El embarazo y los dientes

26 marzo, 2017

Hay una relación directa de los cambios hormonales en la mujer con la patología de las encías, tanto en los tratamientos hormonales como en la toma de anticonceptivos. Desde el embarazo hasta la menopausia, se puede producir una inflamación de la encía, que ha de ser tratada por un profesional para evitar enfermedades más severas. Además, a nivel del feto está demostrada la relación que existe entre la inflamación de encías y el parto prematuro o de bebés de bajo peso al nacer.

Las mujeres embarazadas deben hacerse una revisión, cuando conocen su estado, para controlar las gingivitis durante su gestación y para evitar visitas de urgencia, en las que están limitadas en la toma de medicación y administración de anestésicos. También hay que prestar especial interés al consumo de hidratos de carbono porque el aumento de estos da lugar a más caries.

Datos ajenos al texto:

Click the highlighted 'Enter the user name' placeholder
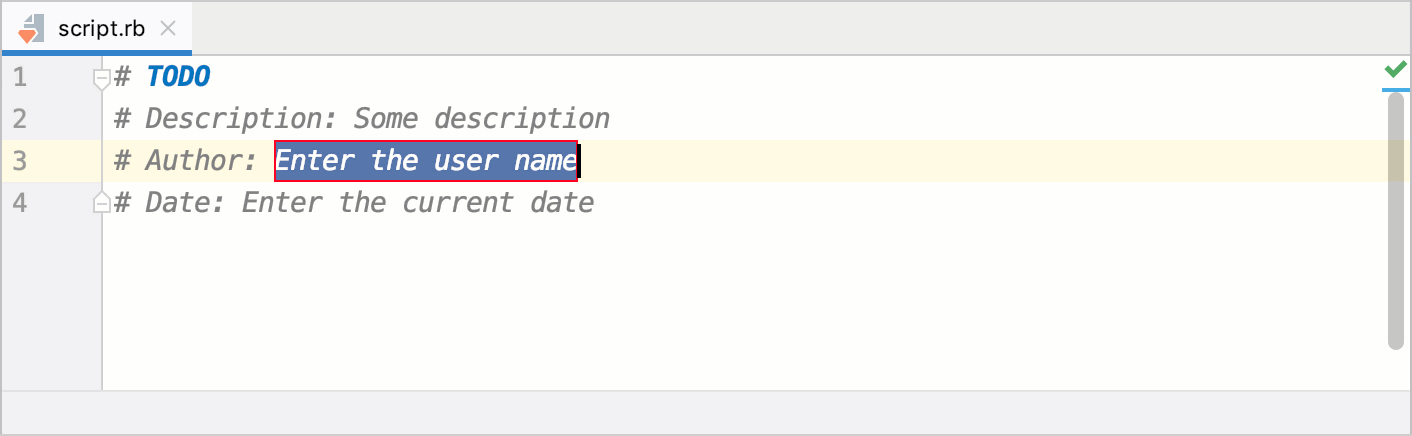1412x436 pixels. (426, 161)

En relación a las pacientes con menopausia, hay una disminución clara de la saliva que produce síntomas muy molestos como el síndrome de la boca ardiente. Muchas pacientes no consultan estos síntomas, salvo casos muy graves en los que se ve comprometida la deglución y la dificultad para llevar una prótesis. Esta patología puede ser paliada con tratamiento prescrito por tu dentista. Asimismo, la reducción de saliva también dificulta la propia limpieza, lo que conlleva un aumento de caries en la boca.

La herramienta más precisa para tener controlados estos problemas relacionados con las hormonas es el cuidado de la boca, la higiene diaria y las revisiones periódicas. Está demostrado que las pacientes embarazadas con una boca sana tienen menos posibilidades de desarrollar patologías más graves, en comparación con las pacientes que no han sido revisadas por un dentista.